The ElectionSOS Fellows joined a conversation with Professor Nealin Parker, of Princeton’s Bridging Divides Initiative, and Mary McCord, Legal Director at the Institute for Constitutional Advocacy and Protection (ICAP) at Georgetown Law to learn more about election and political violence. Our fellows and experts discussed best practices for covering and tracking incidents of political violence, as well as the illegality of paramilitary organizations and how to convey such complex issues to audiences.

Key Takeaways:

  • Political violence in the U.S. is not new. One could theoretically frame the Civil War as political violence, to say nothing of lynchings in the Jim Crow era.
  • Currently, the U.S. government does not track political violence. Counts of incidents of political violence come from using proxies, such as hate crimes.
  • In the current context, political violence can be organized according to the following framework:
    • Violence at protests (either by protesters, by counter-protesters, by non-affiliated people just at the protest)
    • Official state violence (for example use by federal agents or local police of rubberized bullets or tear gas)
    • Targeted violence and activities of unlawful militias (this includes car rammings, the shootings in Kenosha, etc).
  • Militias/private paramilitary organizations have no right to self-deploy under federal or state law
    • For commentators who argue that the right to bear arms is protected by the Second Amendment, remind them that the Second Amendment protects the individual right to bear arms, and that this precision was upheld as early as 1886 in a precedential Supreme Court decision banning private militias and has been reaffirmed in Supreme Court decisions to the present day.
    • All 50 states have laws prohibiting private paramilitary organizations.
    • 25 states additionally have anti-paramilitary statutes.
    • An additional dozen states have statutes against falsely assuming the function of law enforcement (not impersonating police, but exercising their functions).

What Can Journalists Do?

  • Journalists should always report on the denominator of how many protests there are to contextualize what a small percentage are violent.
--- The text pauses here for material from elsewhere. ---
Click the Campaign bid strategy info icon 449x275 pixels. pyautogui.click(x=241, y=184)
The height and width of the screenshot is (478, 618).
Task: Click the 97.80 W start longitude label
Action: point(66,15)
Journalists should watch for potential violence during three key phases:

  • Pre-election violence is typically precipitated by campaign rallies. Right now, because of COVID, there is less of this activity. You typically also see an increase in violence targeting specific groups, like journalists or racial/ethnic minorities during this time.
    • Journalists can help prevent violence now by normalizing expectations of the vote count, reporting on the whole picture of the election, and complicating the narrative.
  • Election Day violence is actually less common. Look for violence at campaign headquarters and polling stations.
    • Journalists should quickly dispel misinformation during this crucial time.
    • Journalists can also mitigate a different kind of violence—attacks on our electoral process—by not only reporting negative incidents but also covering all of the successful elections they see.
  • The period for counting, results, and the transfer of power is the one most fraught with uncertainty and therefore the most potentially violent.
    • Journalists should contextualize legal challenges to results by explaining that they are routinely a part of the electoral process.
    • Journalists should explain thoroughly and report on the electoral process to underscore the integrity of the election.
    • Journalists should also report on leaders spreading a message of unity to counteract reporting that sows further discord.